TASK DESCRIPTION:
Scan the entries that follow for the word "agent", then report every line in which it appears.

§ §

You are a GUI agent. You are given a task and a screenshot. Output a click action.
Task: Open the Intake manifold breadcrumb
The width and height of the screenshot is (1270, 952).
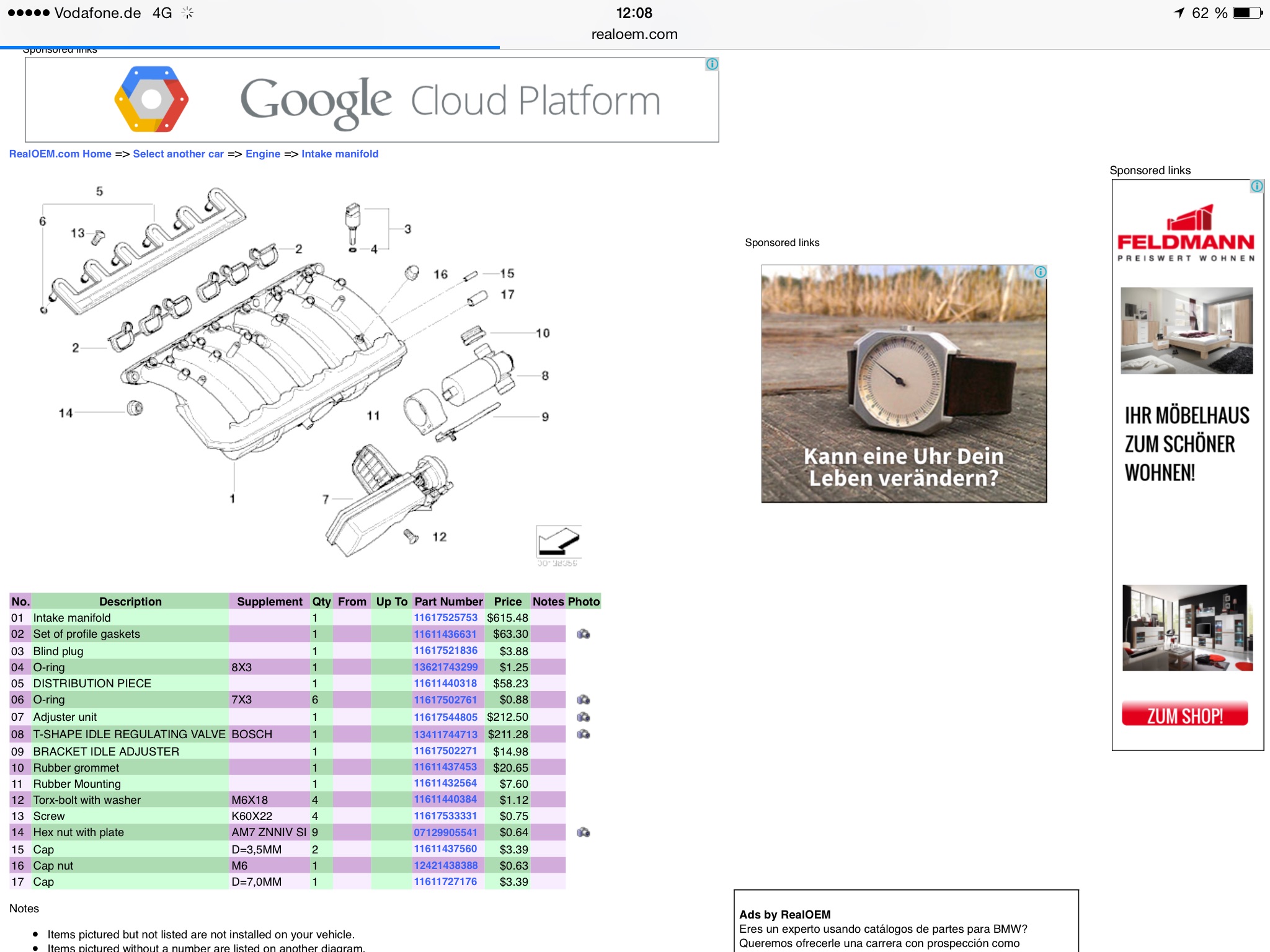(340, 154)
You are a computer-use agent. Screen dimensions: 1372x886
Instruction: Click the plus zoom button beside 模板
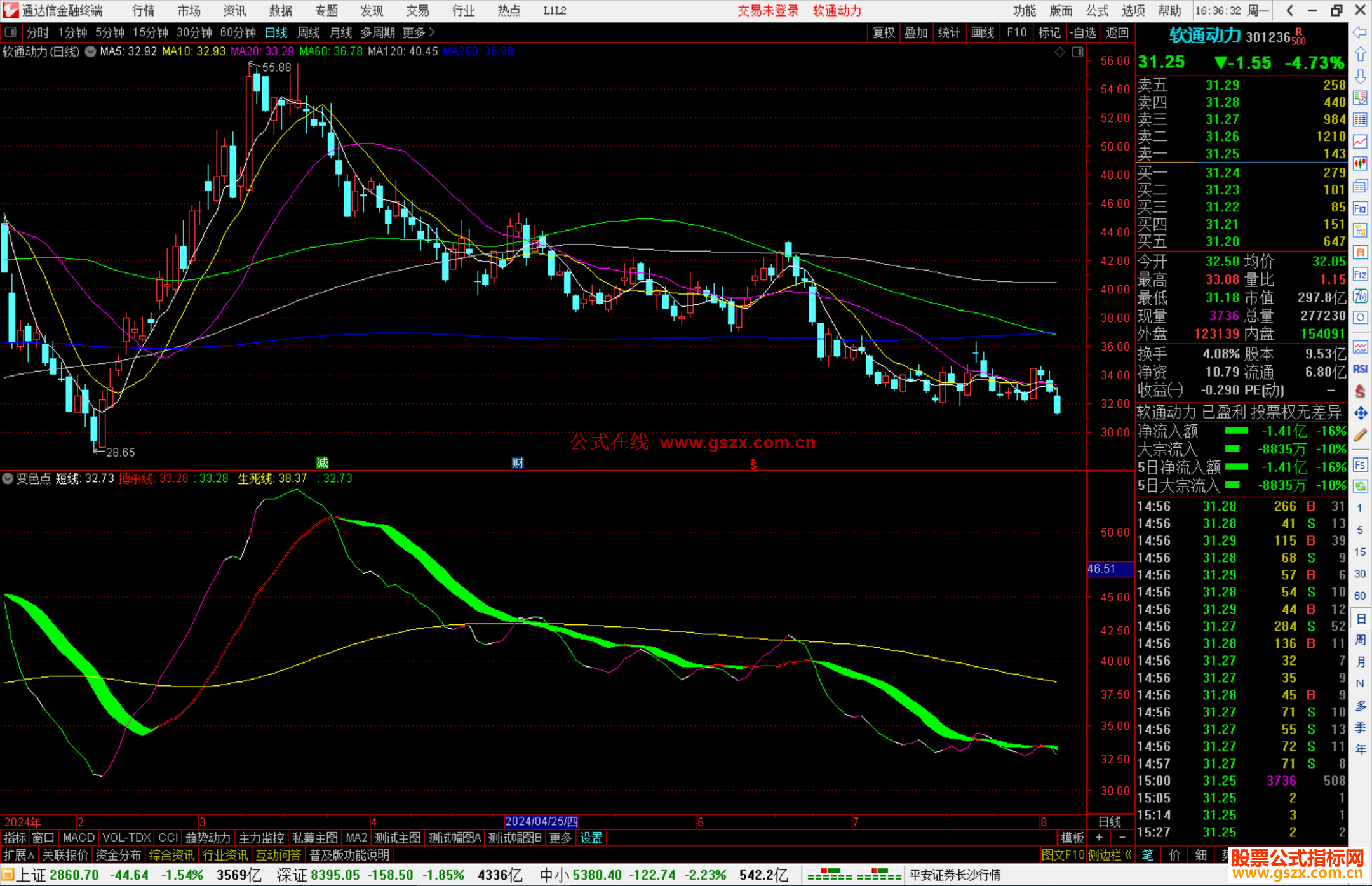[1099, 838]

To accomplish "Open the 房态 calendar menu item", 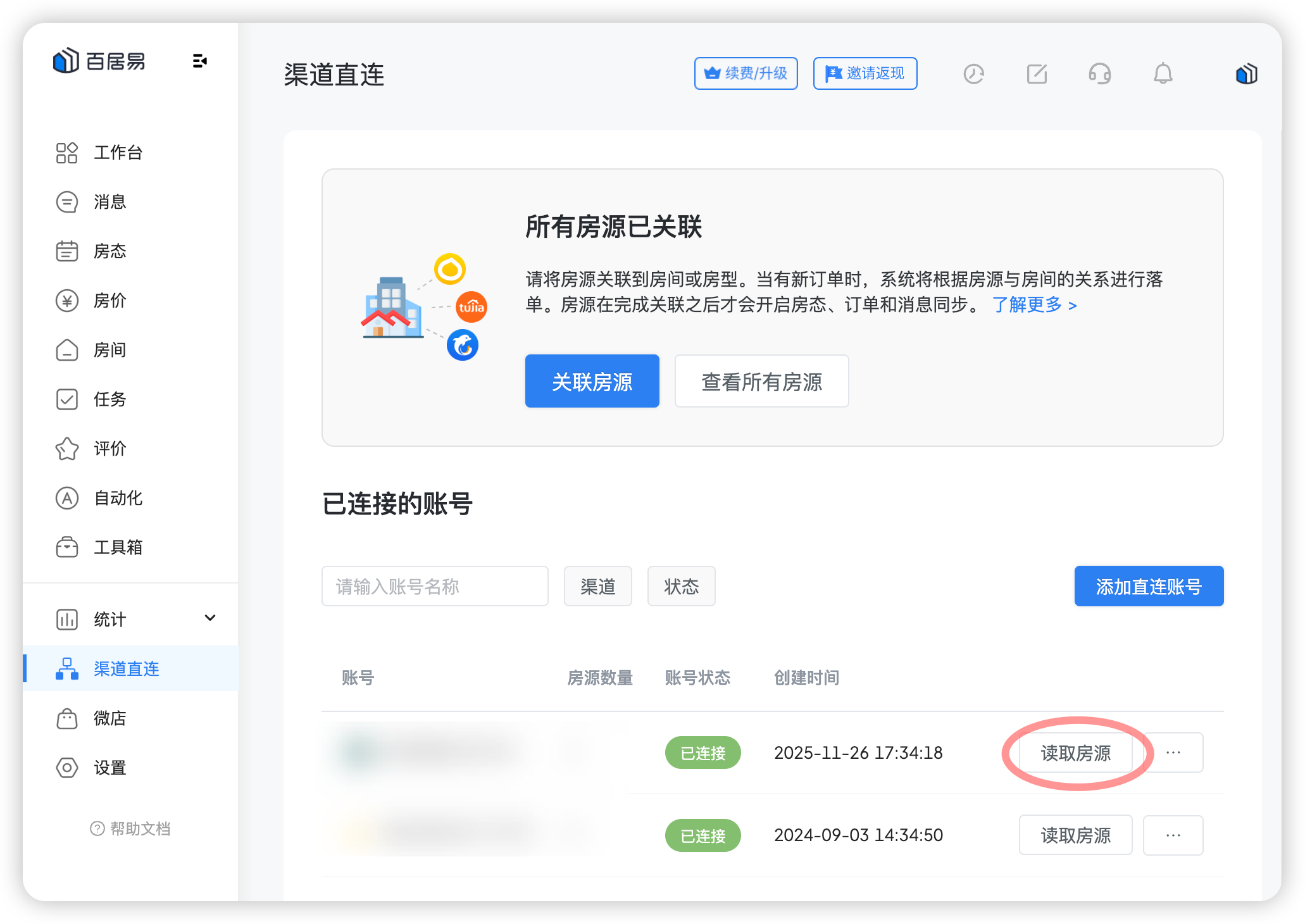I will (109, 251).
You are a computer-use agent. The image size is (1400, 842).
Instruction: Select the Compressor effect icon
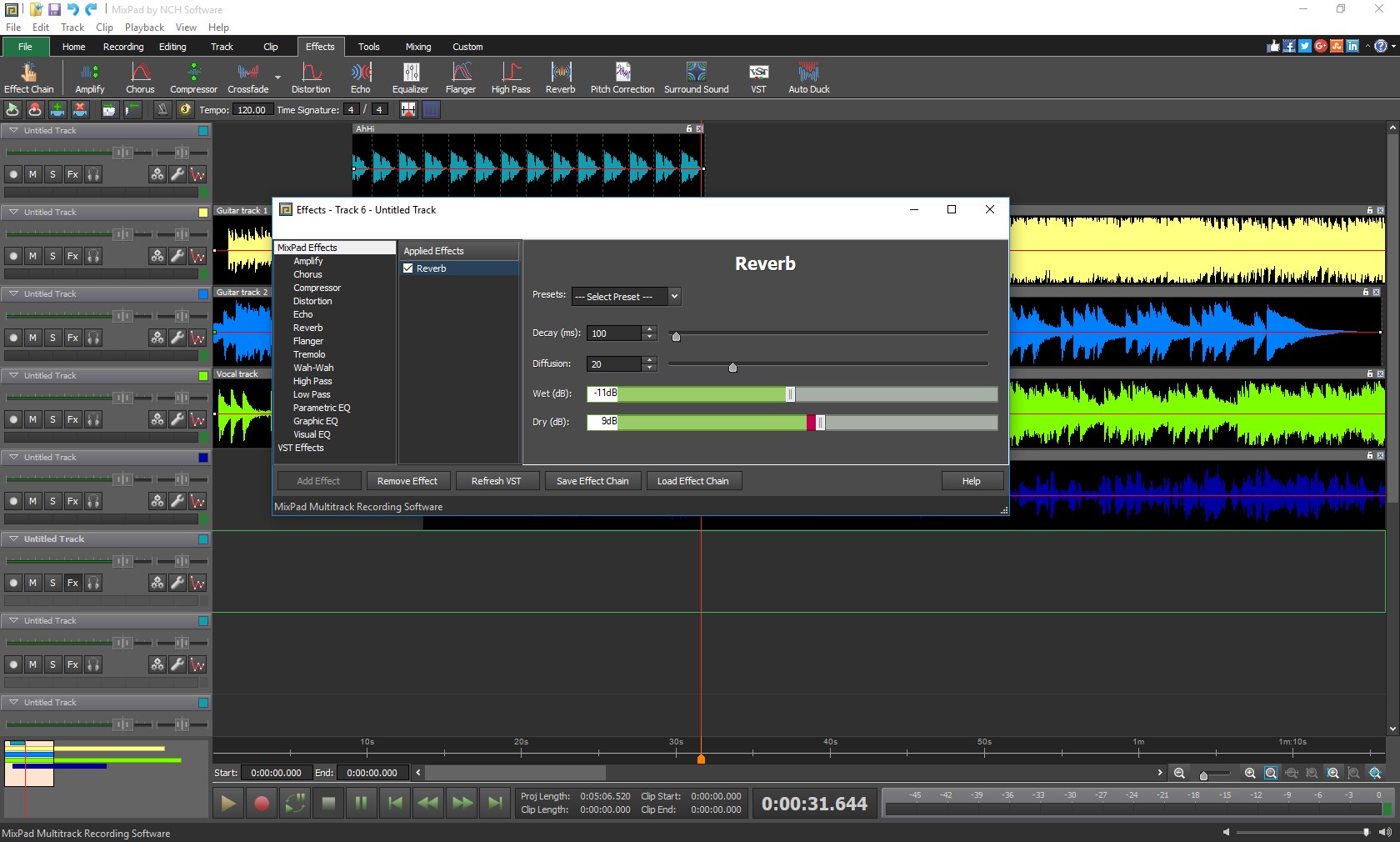pyautogui.click(x=192, y=77)
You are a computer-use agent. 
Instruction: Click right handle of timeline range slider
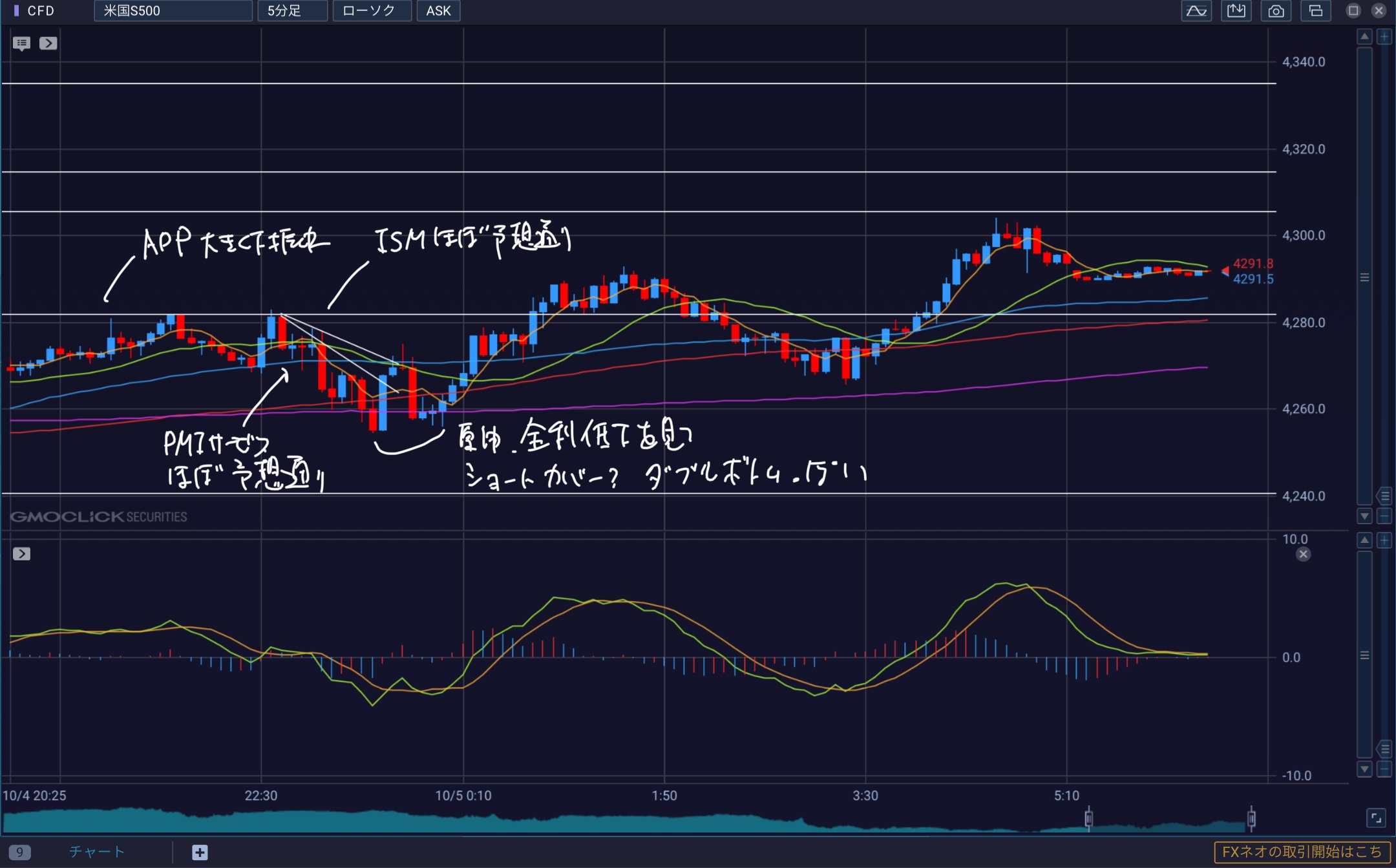click(x=1251, y=819)
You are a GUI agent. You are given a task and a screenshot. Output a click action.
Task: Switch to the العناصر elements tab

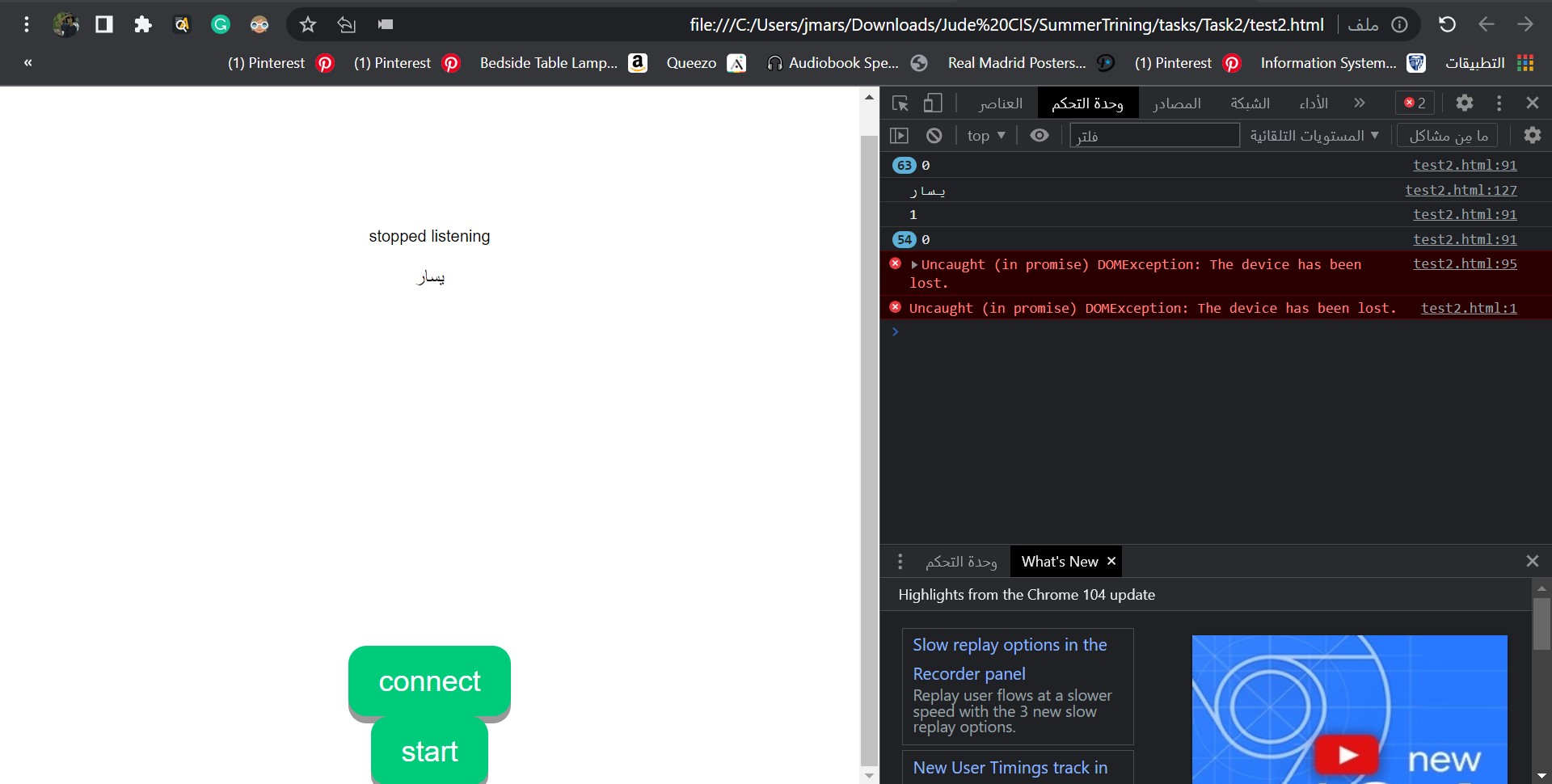[x=1002, y=103]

§ §

TASK OUTPUT:
You are a GUI agent. You are given a task and a screenshot. Output a click action.
You are a computer-use agent. Screen dimensions: 1372x886
You are a computer-use agent. The image size is (1400, 842).
You are a computer-use agent. 
You are a GUI agent. You are given a task and a screenshot. Output a click action.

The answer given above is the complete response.